Cypress relaxed in Leroy’s grasp, fell closer to his body, smelled that smell of his that reminded her of coffee and the sea. She opened her mouth, let her tongue glide over his collarbone, whispering, “I did love her. I still love her, Leroy, like one of my sisters.” Leroy took a deep breath, inhaled all the air he could and poked Cypress repeatedly with his inflated stomach, like an Americanized Yanvallou. It was only seconds before she realized he’d chased her back to their bed; only a few more seconds before they were no more than shout and sweat, and released. Cypress was gone; absolutely dead to the world. Leroy caught himself whispering, “I know it’s terrible. I shouldn’t have done it. You can’t fuck somebody into loving you, but I had to, I had to. She can’t leave me for that bitch, she can’t. I won’t allow it.”
Now she was awake and he was asleep. Cypress decided that she could sleep too, because all she needed, she had. Nothing bothered her, because everything was fine. If they ever got up she was going to cook a meal that all Carolina would envy.
CYPRESS’ MEAL FOR MANHATTAN NIGHTS
Barbequed Lamb Manhattan
3–4 pound leg of lamb
1 lemon, quartered
¾ cup blackstrap molasses
2 teaspoons chili powder
2 cans tomato sauce
1 teaspoon hot dry mustard
2 stalks celery, cubed
Dash of Worcestershire
1 medium onion, diced
Red pepper, salt, black pepper
1 green pepper, diced
to taste
Score lamb crossways, one inch deep & one inch apart. Boil remaining ingredients for barbeque sauce. Marinate the lamb with 1/2 of your sauce for about 45 minutes
, then place lamb in roasting pan in 300° oven for 1½ to 2 hours, basting every 15 minutes.
Nighttime Potato Salad/ ’Cuz There’s No Time to Cool
6 good-sized potatoes
½ teaspoon dry mustard
3 hard-boiled eggs
1 cup mayonnaise
1 onion, diced
Salt & pepper to taste
1 stalk celery, diced
Paprika to sprinkle over top
3 tablespoons prepared sweet relish
Boil potatoes till tender. With old-fashioned potato masher, break into smaller chunks in mixing bowl. Chop eggs, celery, onion & add to potatoes, along with the other ingredients. Mix well. Check to see if it’s too dry. If so, add a little more mayonnaise. Sprinkle paprika over the finished salad. Serve.
Easy Asparagus
½ pound baby asparagus (16)
¼ teaspoon powdered ginger
1 lemon
Wash asparagus. Slice off bad ends if they are tough or brown. Sprinkle ginger over the asparagus. Squeeze lemon over the asparagus. Chill and serve.
Cypress dear,
Where you’re living sounds so wonderful, but I’m not sure I understand what a loft is, exactly. Is it just a big room, or something more special? Then too, you musn’t brag about how much you’ll get for something later. You shouldn’t let everyone know how much store you set by something . . . and I definitely believe you should speak with your landlord about this fixture fee business—sounds crooked to me. Who ever heard of paying for a toilet and tub . . . in decent lodgings the management always supplies such. I know New York is different and that you’ve more experience with some things than I have, but mark my words. Somebody’s gypping you.

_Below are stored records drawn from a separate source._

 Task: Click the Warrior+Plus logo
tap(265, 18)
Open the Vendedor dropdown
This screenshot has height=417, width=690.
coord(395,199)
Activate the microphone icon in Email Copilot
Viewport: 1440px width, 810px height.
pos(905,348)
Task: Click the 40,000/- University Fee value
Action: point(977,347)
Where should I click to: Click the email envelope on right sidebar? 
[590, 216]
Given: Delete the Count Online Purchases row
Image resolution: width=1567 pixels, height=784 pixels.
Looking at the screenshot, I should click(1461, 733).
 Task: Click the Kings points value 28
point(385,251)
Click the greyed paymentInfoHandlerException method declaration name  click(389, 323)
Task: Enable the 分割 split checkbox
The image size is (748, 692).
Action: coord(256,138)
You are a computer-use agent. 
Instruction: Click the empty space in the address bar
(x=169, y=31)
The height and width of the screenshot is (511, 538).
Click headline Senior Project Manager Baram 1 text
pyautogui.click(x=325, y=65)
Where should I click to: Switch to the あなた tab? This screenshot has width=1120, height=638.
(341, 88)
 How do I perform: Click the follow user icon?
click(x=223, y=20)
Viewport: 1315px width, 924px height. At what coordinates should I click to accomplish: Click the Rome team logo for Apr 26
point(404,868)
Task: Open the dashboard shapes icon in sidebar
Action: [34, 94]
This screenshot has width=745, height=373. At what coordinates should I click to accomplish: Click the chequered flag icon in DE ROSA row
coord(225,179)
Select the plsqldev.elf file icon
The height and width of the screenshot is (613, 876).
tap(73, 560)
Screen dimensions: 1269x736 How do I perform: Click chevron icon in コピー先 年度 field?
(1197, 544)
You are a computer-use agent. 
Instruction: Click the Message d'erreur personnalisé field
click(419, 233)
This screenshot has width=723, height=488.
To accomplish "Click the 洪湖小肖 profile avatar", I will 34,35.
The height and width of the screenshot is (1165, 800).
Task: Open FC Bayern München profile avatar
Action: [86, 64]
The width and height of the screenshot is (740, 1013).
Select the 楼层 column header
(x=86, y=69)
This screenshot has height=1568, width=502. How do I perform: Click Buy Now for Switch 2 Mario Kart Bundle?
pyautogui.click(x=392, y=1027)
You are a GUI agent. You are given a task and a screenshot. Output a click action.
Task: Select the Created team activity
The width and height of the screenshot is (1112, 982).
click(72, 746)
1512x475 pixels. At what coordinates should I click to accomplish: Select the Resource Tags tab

If it’s just a big room, how did you manage to have a duplex living quarters? I guess I can’t quite imagine seeing the Hudson River and New Jersey from one window and walking ’cross a floor to see the Empire State Building. Is Macy’s big enough to see from where you live? I’ve wanted to go to Macy’s ever since Miracle on 34th Street. Let me know, will you?